Material for this exercise Start Marker

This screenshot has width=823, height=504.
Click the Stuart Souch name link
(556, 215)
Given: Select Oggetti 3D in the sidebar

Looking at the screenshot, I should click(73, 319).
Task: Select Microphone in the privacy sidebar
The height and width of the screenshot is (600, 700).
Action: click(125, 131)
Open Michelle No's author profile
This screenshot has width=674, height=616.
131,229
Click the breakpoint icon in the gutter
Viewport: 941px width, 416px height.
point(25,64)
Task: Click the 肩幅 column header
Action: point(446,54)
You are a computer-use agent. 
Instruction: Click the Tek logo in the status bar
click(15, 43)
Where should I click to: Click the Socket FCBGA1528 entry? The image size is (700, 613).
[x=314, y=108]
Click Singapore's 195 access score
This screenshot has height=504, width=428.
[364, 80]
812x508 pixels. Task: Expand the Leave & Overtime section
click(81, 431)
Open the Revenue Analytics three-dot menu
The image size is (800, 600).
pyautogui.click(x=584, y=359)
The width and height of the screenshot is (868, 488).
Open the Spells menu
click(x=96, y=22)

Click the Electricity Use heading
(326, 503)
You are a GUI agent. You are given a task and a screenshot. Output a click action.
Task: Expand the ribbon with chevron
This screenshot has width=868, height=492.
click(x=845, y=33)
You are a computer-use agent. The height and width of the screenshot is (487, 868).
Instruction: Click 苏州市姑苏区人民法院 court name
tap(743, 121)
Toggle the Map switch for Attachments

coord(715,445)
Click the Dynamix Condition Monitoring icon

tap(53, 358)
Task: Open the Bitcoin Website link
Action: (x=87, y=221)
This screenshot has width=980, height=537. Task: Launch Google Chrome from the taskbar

Material for this exercise End Marker

> **Aim of the task**:
The records above should be given again in full, exactly as written.

> **Output below**:
This screenshot has width=823, height=504.
Click the Stuart Souch name link
(556, 215)
Given: Select Oggetti 3D in the sidebar

Looking at the screenshot, I should click(73, 319).
Task: Select Microphone in the privacy sidebar
The height and width of the screenshot is (600, 700).
Action: click(125, 131)
Open Michelle No's author profile
This screenshot has width=674, height=616.
131,229
Click the breakpoint icon in the gutter
Viewport: 941px width, 416px height.
point(25,64)
Task: Click the 肩幅 column header
Action: point(446,54)
You are a computer-use agent. 
Instruction: Click the Tek logo in the status bar
click(15, 43)
Where should I click to: Click the Socket FCBGA1528 entry? The image size is (700, 613).
[x=314, y=108]
Click Singapore's 195 access score
This screenshot has height=504, width=428.
[364, 80]
812x508 pixels. Task: Expand the Leave & Overtime section
click(81, 431)
Open the Revenue Analytics three-dot menu
The image size is (800, 600).
pyautogui.click(x=584, y=359)
The width and height of the screenshot is (868, 488).
Open the Spells menu
click(x=96, y=22)

Click the Electricity Use heading
(326, 503)
You are a GUI agent. You are given a task and a screenshot. Output a click action.
Task: Expand the ribbon with chevron
This screenshot has width=868, height=492.
click(x=845, y=33)
You are a computer-use agent. The height and width of the screenshot is (487, 868).
Instruction: Click 苏州市姑苏区人民法院 court name
tap(743, 121)
Toggle the Map switch for Attachments

coord(715,445)
Click the Dynamix Condition Monitoring icon

tap(53, 358)
Task: Open the Bitcoin Website link
Action: (x=87, y=221)
This screenshot has width=980, height=537. Task: Launch Google Chrome from the taskbar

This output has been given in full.